Tuesday 30 April 2019

The Price of Meth

Back in 2011, New Zealand's drug warriors claimed a success in their war on methamphetamine. The price of meth had risen. 
The report shows the price of P has been steadily moving upwards since 2006, and remains high. The latest survey data shows the mean price of a gram of P is $768, up from $723 at the same time in 2010.

"However, this is not the time for sitting on our laurels. While the price of P has risen dramatically in Christchurch, we are seeing fluctuations around the country. While we are seeing progress, it's more important than ever for authorities to continue to be vigilant."

The nature of seizures at New Zealand's borders is continuing to change. Seizure levels of precursor chemicals, like ephedrine and pseudoephedrine, are down 44 per cent compared to the same time last year. In contrast, seizures of methamphetamine are rising. In the first nine of months of 2011, 23 kilograms of methamphetamine were seized at the border - nearly 95 per cent of the total seized during 2010.
At the time, I wondered how much of that increase was CPI and the GST increase.
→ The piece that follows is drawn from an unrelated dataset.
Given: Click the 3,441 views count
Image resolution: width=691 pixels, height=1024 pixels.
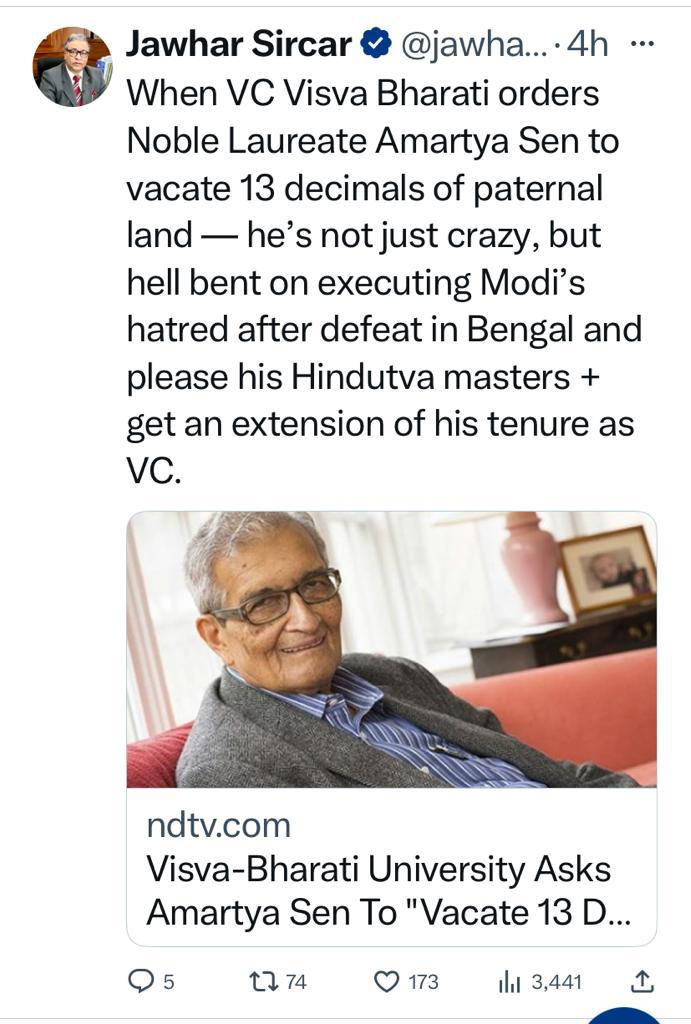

Sure, you don't pay GST on meth directly, but neither do meth dealers get to claim back the GST on any of their legally purchased inputs.

Whatever the case then, the Herald today reports that meth costs $500 per gram in Auckland and $600 per gram in Christchurch.

Maybe it would be even more prevalent if we again had easy access to pseudoephedrine over the counter, but it seems unlikely. It seems rather that drug dealers have figured out better ways of getting meth into the country.

If making meth out of pseudoephedrine got us to a price point per gram of about $700 in 2008, before the ban, it seems unlikely that anybody's going to go back to that way of making meth if their current supply methods get to a price point of $500-$600 per gram.

Can we please un-ban pseudoephedrine for over-the-counter purchase? The continued ban is just stupid.

Doesn't the government claim to have some wellbeing-based agenda? If that's about more than playing card games at Treasury and adopting trendy vocabulary, this seems an obvious cost-effective way of improving wellbeing. One line of regulation flipping pseudoephedrine out of Class B2 and back into its prior pharmacy-medicine status. Costs the government nothing and makes everyone with a cold a bit better off.

Update: A source in Christchurch who would know tells me that the quoted price in Christchurch is "way wrong Haha" - on the high side. Christchurch prices are lower than the Herald there quotes - though it notes those were the prices at the time of the survey. The earlier numbers come from a more comprehensive drug price survey; the Herald doesn't say where the researcher drew the more current price figures from.